Gra słonia ze smokiem, czyli jak rywalizują Indie i Chiny
Test hinduskiej rakiety balistycznej dalekiego zasięgu Agni-V stał się kolejną okazją do dyskusji na temat strategicznej rywalizacji dwóch azjatyckich kolosów: Indii i Chin - pisze "Polska Zbrojna". Wprowadzenie do służby nowych pocisków balistycznych będzie zapewne oznaczać, że Indie zdecydują o zwiększeniu liczby posiadanych ładunków jądrowych. Z kolei Chiny przy granicy rozlokowują nowoczesne pociski balistyczne średniego zasięgu DF-21.
16.07.2012 | aktual.: 16.07.2012 08:53
Według zapowiedzi producenta wprowadzenie do służby najnowszego pocisku rodziny Agni potrwa około dwóch lat i będzie wymagało kolejnych dwóch testów w locie. Zasięg rakiety wynosi pięć tysięcy kilometrów, choć według części ekspertów łatwo może zostać wydłużony do ośmiu tysięcy. Będzie to pierwszy w hinduskim arsenale pocisk, w którego zasięgu znajdą się Pekin oraz wschodnie wybrzeża Chin (teoretycznie są one również w zasięgu wprowadzanego do służby Agni-III, ale w tym przypadku rakiety musiałyby zostać rozlokowane w nadgranicznych stanach Arunachal Pradesh lub Assam).
Odpowiedź na zagrożenia
Śledząc doniesienia o kolejnych testach indyjskich pocisków balistycznych i manewrujących, łatwo zauważyć, że program rakietowy jest dla rządzących tym krajem jednym z militarnych priorytetów - w końcu września 2011 roku testowano Agni-II, w listopadzie - Agni-IV, w grudniu - Agni-I, w lutym 2012 roku - Agni-II, zaś w marcu - Nirbhaya oraz dwukrotnie BrahMosa.
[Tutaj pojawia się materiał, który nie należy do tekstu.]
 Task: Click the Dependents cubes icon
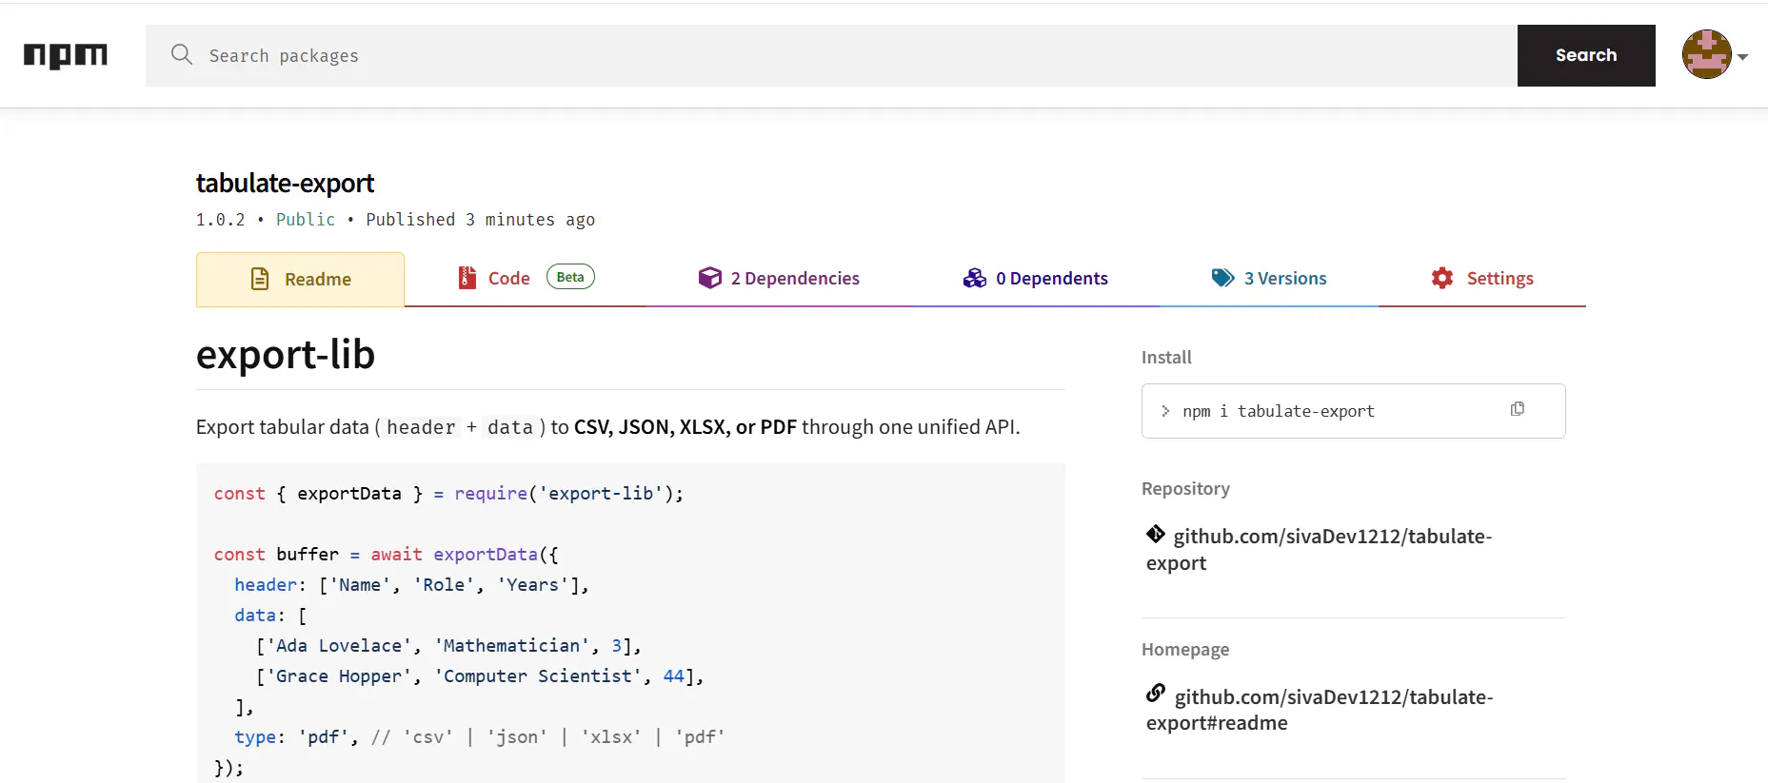(975, 278)
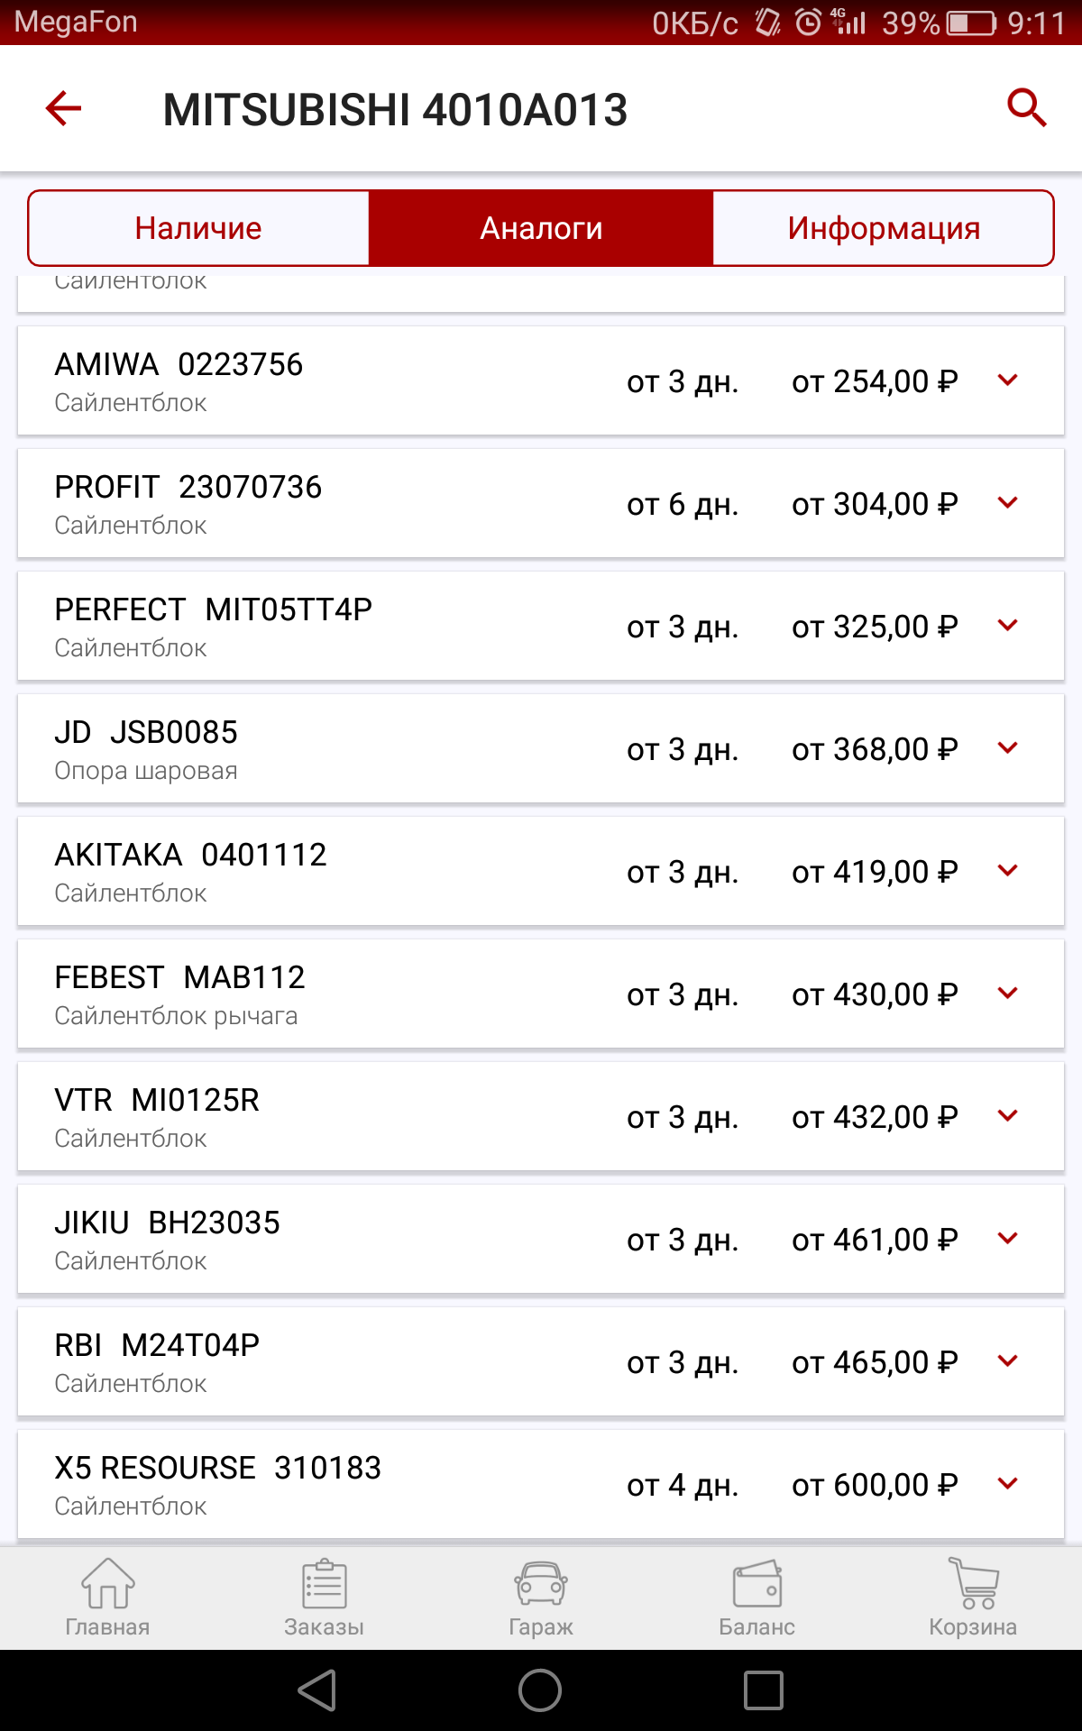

Vijay Kumar Saraswat, szef Defense Research and Development Organization, uznał, że nie można przyjąć argumentu, jakoby Indie osiągnęły cel i nie potrzebowały kolejnych, bardziej zaawansowanych technologicznie systemów. Agni-V jest odpowiedzią na współczesne zagrożenia, te zaś ewoluują i w przyszłości mogą wymóc nowe rozwiązania, co może być interpretowane jako sygnał, że Indie zintensyfikują wysiłki nad systemami wielogłowicowymi (MIRV).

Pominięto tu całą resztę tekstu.